___ Исходный текст

Существует и монашество активное, обращённое к миру. У нас в последние века было чрезвычайно мало его представителей. Мне кажется, что было бы неправильным определять его как некую погружённость в стихию мира, как некую христианскую суету. Может быть, в таком обращённом к миру монашестве особенно сильно ощущается то, что мир во зле лежит. Какой мир лежит во зле?

Богом созданный, который так возлюбил Бог, что отдал Сына Своего Единородного за грехи его на смертную муку. И монашество обращается к миру, потому что любит этот образ Божий мира, образ Божий человека, прозревает его в грехе и гное исторической действительности. Как в созерцательном монашестве, так и в этом, пореодоление временного, богообщение, – или непосредственное, или через подлинное человеко- и мирообщение.

И то, и другое монашество только тогда достигает подлинного своего развития, подлинной высоты, когда ориентировано на Апокалипсис, на грядущее Царство Христово, когда может не только свою пустыню и пещеру, но и свой странноприимный дом, школу, библиотеку, больницу, – весь мир, в котором подвизается, – ощущать как храм, когда не боится вечно твердить молитву первых христиан: «Ей, гряди, Господи Иисусе».

______
___ Записи

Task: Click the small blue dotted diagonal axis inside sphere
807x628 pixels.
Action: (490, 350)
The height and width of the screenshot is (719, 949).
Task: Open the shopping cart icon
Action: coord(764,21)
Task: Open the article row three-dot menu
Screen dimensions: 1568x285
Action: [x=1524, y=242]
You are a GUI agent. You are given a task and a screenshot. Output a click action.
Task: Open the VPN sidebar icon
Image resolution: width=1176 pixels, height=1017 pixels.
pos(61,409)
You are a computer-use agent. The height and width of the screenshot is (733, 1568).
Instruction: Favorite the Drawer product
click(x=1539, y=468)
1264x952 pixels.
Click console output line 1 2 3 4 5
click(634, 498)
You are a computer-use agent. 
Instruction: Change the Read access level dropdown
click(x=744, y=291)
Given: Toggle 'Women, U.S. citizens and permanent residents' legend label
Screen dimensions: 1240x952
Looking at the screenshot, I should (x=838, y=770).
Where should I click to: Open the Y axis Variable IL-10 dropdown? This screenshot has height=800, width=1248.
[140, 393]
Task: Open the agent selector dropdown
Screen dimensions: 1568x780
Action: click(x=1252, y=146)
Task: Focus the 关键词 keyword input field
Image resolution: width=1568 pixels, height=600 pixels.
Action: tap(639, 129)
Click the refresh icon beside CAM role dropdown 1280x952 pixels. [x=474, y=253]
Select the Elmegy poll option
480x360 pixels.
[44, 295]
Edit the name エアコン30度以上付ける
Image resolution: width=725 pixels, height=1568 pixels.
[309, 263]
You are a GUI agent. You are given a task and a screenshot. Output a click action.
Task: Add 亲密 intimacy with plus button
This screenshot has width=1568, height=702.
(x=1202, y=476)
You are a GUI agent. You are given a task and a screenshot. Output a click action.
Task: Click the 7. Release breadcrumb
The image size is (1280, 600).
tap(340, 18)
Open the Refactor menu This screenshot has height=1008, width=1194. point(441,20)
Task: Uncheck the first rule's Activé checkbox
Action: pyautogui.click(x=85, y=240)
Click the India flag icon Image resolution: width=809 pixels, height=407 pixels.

______

— Что нужно сделать —
Пожалуйста, перепечатайте без изменений отрывок из текста о монашестве: от слов «Богом созданный, который» до слов «человеко- и мирообщение.» включительно.

— Ответ к заданию —
Богом созданный, который так возлюбил Бог, что отдал Сына Своего Единородного за грехи его на смертную муку. И монашество обращается к миру, потому что любит этот образ Божий мира, образ Божий человека, прозревает его в грехе и гное исторической действительности. Как в созерцательном монашестве, так и в этом, пореодоление временного, богообщение, – или непосредственное, или через подлинное человеко- и мирообщение.